Lines from a pointing dataset:
::::
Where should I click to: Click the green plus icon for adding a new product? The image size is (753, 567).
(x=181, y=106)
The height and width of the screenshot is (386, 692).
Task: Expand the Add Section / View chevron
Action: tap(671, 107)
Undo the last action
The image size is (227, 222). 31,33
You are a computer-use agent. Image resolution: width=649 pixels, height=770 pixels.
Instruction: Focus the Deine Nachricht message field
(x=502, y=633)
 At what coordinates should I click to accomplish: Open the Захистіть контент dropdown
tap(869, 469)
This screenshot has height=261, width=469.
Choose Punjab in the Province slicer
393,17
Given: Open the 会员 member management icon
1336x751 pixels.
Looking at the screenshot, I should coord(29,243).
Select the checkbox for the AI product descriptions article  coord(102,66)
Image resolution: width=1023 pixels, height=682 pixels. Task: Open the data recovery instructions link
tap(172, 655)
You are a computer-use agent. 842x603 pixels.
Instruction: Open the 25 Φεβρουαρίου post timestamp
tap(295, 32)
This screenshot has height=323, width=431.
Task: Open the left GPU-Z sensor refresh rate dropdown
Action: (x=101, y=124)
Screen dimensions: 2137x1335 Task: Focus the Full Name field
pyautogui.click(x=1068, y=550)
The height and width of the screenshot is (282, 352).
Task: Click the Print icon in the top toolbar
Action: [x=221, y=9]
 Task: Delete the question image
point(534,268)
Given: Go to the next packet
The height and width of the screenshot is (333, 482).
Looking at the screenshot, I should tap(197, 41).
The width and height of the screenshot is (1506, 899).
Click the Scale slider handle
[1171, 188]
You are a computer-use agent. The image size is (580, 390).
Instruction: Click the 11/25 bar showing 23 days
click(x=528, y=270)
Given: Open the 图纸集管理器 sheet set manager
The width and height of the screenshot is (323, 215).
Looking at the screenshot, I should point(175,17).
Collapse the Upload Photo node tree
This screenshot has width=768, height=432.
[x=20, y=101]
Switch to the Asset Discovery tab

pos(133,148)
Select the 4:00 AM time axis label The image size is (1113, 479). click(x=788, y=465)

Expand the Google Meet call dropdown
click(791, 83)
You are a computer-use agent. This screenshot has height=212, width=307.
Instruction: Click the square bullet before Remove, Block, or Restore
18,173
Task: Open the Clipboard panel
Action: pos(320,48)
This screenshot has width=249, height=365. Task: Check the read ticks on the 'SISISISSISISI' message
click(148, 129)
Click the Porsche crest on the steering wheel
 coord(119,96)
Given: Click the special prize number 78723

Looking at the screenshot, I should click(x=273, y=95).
::::
Directions for this task »
Set out everything from the line containing "Given: Open the 图纸集管理器 sheet set manager" down to the last line above as a Markdown table with the columns Row and Line, leaving out blank lines.

In response »
| Row | Line |
|---|---|
| 1 | Given: Open the 图纸集管理器 sheet set manager |
| 2 | The width and height of the screenshot is (323, 215). |
| 3 | Looking at the screenshot, I should point(175,17). |
| 4 | Collapse the Upload Photo node tree |
| 5 | This screenshot has width=768, height=432. |
| 6 | [x=20, y=101] |
| 7 | Switch to the Asset Discovery tab |
| 8 | pos(133,148) |
| 9 | Select the 4:00 AM time axis label The image size is (1113, 479). click(x=788, y=465) |
| 10 | Expand the Google Meet call dropdown |
| 11 | click(791, 83) |
| 12 | You are a computer-use agent. This screenshot has height=212, width=307. |
| 13 | Instruction: Click the square bullet before Remove, Block, or Restore |
| 14 | 18,173 |
| 15 | Task: Open the Clipboard panel |
| 16 | Action: pos(320,48) |
| 17 | This screenshot has width=249, height=365. Task: Check the read ticks on the 'SISISISSISISI' message |
| 18 | click(148, 129) |
| 19 | Click the Porsche crest on the steering wheel |
| 20 |  coord(119,96) |
| 21 | Given: Click the special prize number 78723 |
| 22 | Looking at the screenshot, I should click(x=273, y=95). |